Please filter the data below down to the lines holding the string "computer".

Stored items from a collection:
------------------------------------------------------------------------
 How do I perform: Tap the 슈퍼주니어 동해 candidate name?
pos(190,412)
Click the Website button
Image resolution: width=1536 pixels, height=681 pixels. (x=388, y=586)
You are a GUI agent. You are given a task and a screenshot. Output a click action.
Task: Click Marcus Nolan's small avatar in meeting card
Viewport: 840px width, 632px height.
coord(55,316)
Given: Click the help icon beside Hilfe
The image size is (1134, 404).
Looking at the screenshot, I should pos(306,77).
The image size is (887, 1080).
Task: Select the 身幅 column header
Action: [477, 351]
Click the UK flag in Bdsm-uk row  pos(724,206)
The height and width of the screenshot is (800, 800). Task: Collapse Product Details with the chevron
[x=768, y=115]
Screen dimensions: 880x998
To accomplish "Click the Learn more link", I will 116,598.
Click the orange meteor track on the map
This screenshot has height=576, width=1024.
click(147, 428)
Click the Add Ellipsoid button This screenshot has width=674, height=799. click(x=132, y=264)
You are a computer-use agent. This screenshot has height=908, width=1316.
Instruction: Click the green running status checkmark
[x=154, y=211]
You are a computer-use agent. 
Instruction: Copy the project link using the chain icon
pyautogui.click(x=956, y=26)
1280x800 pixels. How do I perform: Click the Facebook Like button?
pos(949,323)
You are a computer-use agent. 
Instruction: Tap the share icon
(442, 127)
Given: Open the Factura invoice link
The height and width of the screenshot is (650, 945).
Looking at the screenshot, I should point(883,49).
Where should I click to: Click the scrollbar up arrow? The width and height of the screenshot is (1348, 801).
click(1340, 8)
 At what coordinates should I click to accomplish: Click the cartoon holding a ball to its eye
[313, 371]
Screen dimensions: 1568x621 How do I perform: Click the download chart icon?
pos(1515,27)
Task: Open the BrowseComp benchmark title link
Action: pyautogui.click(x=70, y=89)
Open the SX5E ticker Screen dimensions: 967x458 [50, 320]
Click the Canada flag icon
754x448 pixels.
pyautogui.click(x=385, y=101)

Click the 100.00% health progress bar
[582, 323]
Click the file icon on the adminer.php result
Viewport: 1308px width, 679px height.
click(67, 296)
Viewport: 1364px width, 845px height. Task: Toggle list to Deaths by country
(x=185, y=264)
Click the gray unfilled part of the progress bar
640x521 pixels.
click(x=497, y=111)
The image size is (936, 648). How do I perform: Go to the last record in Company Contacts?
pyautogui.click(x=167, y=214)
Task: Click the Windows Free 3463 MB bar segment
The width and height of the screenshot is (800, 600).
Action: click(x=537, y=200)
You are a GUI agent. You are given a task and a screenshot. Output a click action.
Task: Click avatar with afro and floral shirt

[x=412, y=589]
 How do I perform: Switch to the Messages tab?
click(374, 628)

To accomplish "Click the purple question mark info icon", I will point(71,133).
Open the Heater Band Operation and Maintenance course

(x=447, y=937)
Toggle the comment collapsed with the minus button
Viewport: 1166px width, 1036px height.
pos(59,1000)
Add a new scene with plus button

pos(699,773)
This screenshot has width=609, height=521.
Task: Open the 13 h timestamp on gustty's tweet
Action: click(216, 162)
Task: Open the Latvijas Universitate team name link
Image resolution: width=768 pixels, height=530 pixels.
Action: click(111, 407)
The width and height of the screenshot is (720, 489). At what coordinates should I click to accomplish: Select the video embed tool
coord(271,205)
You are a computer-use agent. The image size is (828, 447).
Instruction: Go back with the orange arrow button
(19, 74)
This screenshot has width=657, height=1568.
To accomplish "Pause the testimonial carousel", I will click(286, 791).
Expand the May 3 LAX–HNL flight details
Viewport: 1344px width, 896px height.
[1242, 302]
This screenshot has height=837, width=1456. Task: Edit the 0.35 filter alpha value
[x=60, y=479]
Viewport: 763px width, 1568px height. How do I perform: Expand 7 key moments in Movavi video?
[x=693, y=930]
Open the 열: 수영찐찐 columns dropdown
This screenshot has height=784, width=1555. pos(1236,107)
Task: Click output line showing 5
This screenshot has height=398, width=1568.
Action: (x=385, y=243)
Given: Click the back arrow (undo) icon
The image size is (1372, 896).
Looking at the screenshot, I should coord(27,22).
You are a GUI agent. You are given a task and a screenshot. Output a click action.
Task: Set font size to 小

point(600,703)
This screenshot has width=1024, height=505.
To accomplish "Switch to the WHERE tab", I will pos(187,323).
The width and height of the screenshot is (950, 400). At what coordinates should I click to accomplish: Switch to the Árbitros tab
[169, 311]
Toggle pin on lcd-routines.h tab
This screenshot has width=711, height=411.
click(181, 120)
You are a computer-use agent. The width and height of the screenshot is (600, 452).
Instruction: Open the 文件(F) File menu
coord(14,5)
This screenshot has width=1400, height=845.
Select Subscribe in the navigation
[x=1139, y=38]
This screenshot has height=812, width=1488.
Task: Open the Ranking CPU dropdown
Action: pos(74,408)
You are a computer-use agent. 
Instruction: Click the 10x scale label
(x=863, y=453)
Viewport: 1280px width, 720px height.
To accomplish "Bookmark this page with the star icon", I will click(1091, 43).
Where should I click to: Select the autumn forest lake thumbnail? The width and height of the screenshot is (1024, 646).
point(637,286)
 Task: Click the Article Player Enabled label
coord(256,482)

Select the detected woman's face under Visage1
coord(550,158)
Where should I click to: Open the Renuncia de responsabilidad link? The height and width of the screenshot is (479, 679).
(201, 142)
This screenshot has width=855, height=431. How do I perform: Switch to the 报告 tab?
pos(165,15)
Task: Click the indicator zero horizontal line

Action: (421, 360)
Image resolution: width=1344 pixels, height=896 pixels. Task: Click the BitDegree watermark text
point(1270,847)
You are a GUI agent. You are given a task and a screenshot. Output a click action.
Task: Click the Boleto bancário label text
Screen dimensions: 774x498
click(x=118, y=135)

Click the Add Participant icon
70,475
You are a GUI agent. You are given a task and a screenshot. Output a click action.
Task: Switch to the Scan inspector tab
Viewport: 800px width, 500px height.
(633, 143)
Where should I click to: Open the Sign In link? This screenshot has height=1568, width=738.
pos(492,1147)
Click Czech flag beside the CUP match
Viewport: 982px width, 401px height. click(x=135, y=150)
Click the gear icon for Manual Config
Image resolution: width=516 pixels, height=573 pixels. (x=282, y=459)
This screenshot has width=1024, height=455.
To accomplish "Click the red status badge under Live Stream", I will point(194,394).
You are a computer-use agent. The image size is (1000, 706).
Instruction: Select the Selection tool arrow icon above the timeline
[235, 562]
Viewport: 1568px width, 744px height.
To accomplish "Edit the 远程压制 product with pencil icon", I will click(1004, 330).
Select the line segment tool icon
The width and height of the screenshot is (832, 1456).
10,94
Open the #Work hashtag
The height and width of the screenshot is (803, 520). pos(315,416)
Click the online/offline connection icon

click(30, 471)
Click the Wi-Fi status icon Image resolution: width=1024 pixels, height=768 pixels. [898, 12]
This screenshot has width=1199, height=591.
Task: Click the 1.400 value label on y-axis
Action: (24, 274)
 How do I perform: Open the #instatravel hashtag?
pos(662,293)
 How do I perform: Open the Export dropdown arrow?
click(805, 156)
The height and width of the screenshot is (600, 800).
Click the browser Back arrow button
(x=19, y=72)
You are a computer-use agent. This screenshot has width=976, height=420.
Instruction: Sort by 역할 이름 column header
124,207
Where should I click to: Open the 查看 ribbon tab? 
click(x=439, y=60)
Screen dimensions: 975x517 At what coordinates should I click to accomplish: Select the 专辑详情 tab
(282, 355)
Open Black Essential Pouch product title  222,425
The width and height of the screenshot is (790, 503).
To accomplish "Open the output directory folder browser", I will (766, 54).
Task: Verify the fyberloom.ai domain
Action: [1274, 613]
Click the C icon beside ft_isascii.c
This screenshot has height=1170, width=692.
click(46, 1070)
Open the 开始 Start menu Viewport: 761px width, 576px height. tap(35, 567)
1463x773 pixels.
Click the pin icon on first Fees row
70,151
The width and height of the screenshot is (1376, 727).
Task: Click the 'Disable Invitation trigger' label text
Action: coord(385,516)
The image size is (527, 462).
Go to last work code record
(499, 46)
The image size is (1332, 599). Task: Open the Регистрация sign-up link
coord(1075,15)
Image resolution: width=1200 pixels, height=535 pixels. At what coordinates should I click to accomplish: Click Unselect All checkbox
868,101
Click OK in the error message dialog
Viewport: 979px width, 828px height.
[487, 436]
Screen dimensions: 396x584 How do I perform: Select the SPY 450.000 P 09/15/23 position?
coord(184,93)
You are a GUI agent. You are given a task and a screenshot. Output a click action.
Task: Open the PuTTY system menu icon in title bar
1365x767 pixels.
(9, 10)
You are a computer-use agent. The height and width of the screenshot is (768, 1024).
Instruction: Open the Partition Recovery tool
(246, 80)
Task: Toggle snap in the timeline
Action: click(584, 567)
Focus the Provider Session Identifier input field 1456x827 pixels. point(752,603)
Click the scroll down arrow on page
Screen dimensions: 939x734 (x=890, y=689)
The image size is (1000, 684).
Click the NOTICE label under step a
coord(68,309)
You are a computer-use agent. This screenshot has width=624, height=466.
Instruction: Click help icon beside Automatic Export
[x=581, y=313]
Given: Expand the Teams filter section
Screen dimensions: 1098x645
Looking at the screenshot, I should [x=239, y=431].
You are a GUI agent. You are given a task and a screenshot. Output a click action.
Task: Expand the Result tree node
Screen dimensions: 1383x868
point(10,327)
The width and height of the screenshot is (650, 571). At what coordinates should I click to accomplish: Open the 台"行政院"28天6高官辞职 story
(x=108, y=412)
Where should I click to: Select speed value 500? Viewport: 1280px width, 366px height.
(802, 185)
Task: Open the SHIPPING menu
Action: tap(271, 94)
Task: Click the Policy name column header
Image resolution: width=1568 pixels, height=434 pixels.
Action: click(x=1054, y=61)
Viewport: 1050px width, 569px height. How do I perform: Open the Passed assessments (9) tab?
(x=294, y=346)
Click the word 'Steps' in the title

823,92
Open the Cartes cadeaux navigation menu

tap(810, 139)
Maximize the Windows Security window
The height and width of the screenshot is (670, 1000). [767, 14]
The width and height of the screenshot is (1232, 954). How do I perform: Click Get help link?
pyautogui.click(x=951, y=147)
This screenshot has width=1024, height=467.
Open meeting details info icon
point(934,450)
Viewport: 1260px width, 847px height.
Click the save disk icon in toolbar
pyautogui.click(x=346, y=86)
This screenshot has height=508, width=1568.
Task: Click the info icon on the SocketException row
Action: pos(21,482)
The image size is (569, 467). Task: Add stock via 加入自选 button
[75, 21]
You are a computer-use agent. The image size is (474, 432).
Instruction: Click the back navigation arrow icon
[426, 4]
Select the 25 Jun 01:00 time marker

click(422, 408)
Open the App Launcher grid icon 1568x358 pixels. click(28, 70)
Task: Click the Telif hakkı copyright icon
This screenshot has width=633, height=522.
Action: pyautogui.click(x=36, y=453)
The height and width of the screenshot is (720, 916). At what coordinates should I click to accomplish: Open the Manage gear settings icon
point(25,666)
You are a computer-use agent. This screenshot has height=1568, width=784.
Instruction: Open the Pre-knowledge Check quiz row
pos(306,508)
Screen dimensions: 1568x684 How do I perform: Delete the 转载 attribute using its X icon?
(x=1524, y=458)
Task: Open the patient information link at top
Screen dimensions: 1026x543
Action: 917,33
------------------------------------------------------------------------
- **RESULT OF THE TASK**:
You are a computer-use agent. This screenshot has height=908, width=1316.
You are a computer-use agent. 
You are a computer-use agent. 
You are a computer-use agent. The image size is (828, 447).
You are a computer-use agent. The width and height of the screenshot is (600, 452).
You are a computer-use agent. 
You are a computer-use agent. The image size is (1000, 706).
You are a computer-use agent. This screenshot has width=976, height=420.
You are a computer-use agent. The height and width of the screenshot is (768, 1024).
You are a computer-use agent. This screenshot has width=624, height=466.
You are a computer-use agent. The image size is (474, 432).
You are a computer-use agent. This screenshot has height=1568, width=784.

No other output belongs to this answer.